In the next chapter, we will use additional sampling techniques to modify the softmax outputs such that the model doesn’t always select the most likely token. This introduces variability and creativity in the generated text. 

#### Note:
The function generates tokens **for each batch (sequence) in parallel**

This means that the generation process is parallelized across the batch. For example, if batch_size = 2, the function generates one new token for both sequences in each iteration, not one sequence at a time.

The function does not assume that each sequence is a complete sentence; it simply treats each row of idx as an independent sequence of tokens.

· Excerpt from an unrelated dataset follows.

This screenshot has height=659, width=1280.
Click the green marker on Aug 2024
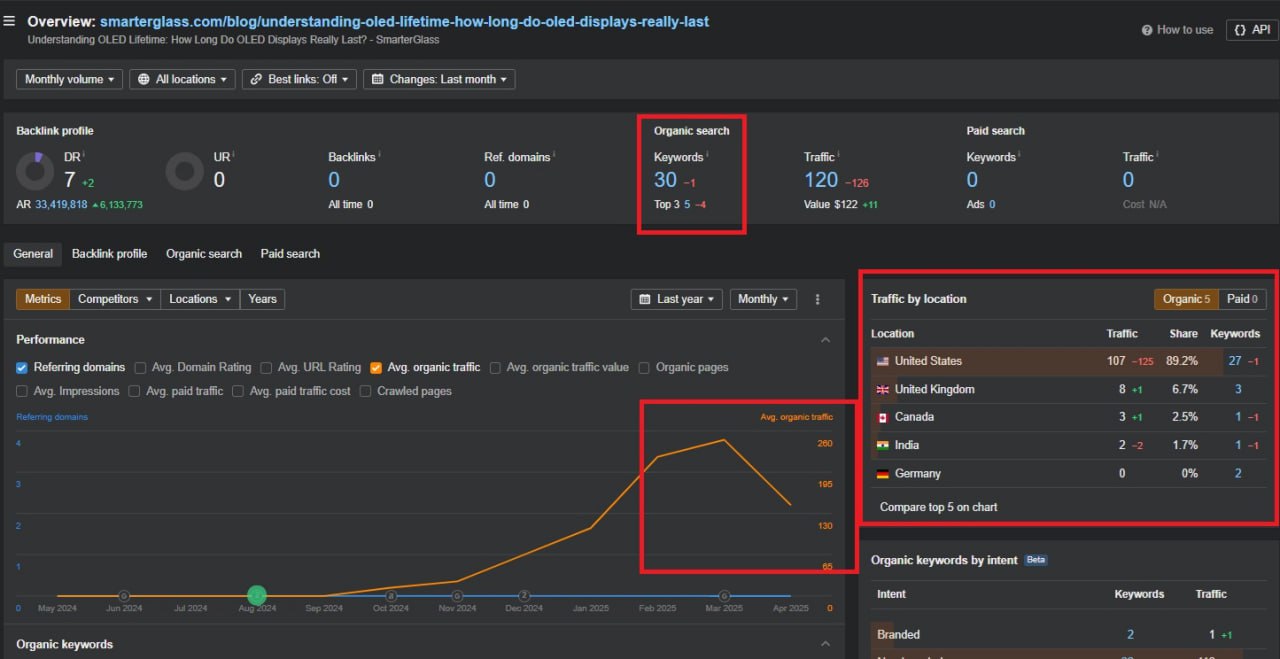point(257,596)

These sequences could represent sentences, sentence fragments, or any tokenized text.

##### Grok 3's answer when asked about if you convert my query into batches as well:

![image.png](attachment:image.png)

![image-2.png](attachment:image-2.png)
![image-3.png](attachment:image-3.png)

Let's use the function now

In [16]:
start_context = "Hello, I am"
encoded = tokenizer.encode(start_context)
print("encoded: ", encoded)
encoded_tensor = torch.tensor(encoded).unsqueeze(0) # Add batch dimension
print("encoded_tensor: ", encoded_tensor)
print("encoded_tensor shape: ", encoded_tensor.shape)

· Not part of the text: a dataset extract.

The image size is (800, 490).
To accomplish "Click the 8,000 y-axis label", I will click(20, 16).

encoded:  [15496, 11, 314, 716]
encoded_tensor:  tensor([[15496,    11,   314,   716]])
encoded_tensor shape:  torch.Size([1, 4])


In [19]:
# For inference, we need to set the model to evaluation mode
model.eval()
# In evaluation mode, dropout layers are disabled and the model behaves deterministically.
# Also, batch normalization layers use running statistics(computed during training) instead of batch statistics.
# ensuring consistent normalization regardless of the input batch size.

# Also, weights are not updated during evaluation.

out = generate_text_simple(model, 
                           encoded_tensor, 
                           max_new_tokens=10, 
                           context_size=GPT_CONFIG_124M["context_length"]
)
print("Output:", out)
print("Output length:", len(out[0]))

Output: tensor([[15496,    11,   314,   716, 27018,  7283, 46275, 41426, 33167, 33239,
          1946, 25644, 17816, 13745]])
Output length: 14


Using the .decode method of the tokenizer, we can convert the IDs back into text:

In [21]:
decoded_text = tokenizer.decode(out.squeeze(0).tolist())
print(decoded_text)

Hello, I am Feature IT snowballProtect youngstersMu 2014440[' Original


As we can see, the model generated gibberish, which is not at all like the coherent text.
The reason the model is unable to produce coherent text is that we haven’t trained it yet. So far, we have only implemented the GPT architecture and initialized a GPT model instance with initial random weights.